==== Information supplied ====

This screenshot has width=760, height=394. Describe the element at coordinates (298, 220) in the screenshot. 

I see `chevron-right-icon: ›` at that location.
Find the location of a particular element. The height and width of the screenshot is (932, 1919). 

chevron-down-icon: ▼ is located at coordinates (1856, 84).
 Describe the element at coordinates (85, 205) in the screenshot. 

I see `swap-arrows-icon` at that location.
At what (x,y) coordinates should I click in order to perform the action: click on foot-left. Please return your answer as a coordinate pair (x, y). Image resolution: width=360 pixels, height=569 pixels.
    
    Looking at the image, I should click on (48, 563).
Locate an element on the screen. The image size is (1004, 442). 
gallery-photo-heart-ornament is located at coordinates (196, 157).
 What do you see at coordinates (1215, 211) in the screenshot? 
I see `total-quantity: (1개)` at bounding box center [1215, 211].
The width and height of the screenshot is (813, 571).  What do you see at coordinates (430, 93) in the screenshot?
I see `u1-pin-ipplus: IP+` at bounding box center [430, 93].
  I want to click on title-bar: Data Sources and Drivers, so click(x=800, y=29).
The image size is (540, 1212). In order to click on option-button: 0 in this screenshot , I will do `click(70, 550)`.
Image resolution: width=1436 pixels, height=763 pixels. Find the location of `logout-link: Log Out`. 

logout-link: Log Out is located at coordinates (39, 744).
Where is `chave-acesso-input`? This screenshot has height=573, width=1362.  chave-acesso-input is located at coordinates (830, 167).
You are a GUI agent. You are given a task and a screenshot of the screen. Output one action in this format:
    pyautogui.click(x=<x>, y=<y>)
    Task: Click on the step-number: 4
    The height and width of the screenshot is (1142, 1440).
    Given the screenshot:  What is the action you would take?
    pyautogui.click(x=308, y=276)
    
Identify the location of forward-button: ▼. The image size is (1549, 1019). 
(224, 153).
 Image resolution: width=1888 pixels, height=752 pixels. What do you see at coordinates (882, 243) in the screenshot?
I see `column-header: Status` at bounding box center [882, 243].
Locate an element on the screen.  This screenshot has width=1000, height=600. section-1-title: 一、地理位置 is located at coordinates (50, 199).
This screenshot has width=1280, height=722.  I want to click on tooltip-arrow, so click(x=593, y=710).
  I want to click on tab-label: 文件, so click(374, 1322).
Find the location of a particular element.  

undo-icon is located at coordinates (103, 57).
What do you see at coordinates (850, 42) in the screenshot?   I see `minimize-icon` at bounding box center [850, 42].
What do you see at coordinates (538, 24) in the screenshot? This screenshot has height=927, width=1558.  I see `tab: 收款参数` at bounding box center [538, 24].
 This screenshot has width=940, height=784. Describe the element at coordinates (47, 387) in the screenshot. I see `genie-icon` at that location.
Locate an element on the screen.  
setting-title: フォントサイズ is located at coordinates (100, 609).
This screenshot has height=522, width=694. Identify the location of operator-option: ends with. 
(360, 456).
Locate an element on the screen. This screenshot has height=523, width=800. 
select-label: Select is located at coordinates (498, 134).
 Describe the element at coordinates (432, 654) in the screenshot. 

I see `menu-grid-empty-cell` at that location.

====

**Task goal**
Collect every line from the entries above that contains the string "bounding", treating uppercase and lowercase as different.

**Exercise response**
I see `total-quantity: (1개)` at bounding box center [1215, 211].
I see `u1-pin-ipplus: IP+` at bounding box center [430, 93].
I see `column-header: Status` at bounding box center [882, 243].
What do you see at coordinates (850, 42) in the screenshot?   I see `minimize-icon` at bounding box center [850, 42].
What do you see at coordinates (538, 24) in the screenshot? This screenshot has height=927, width=1558.  I see `tab: 收款参数` at bounding box center [538, 24].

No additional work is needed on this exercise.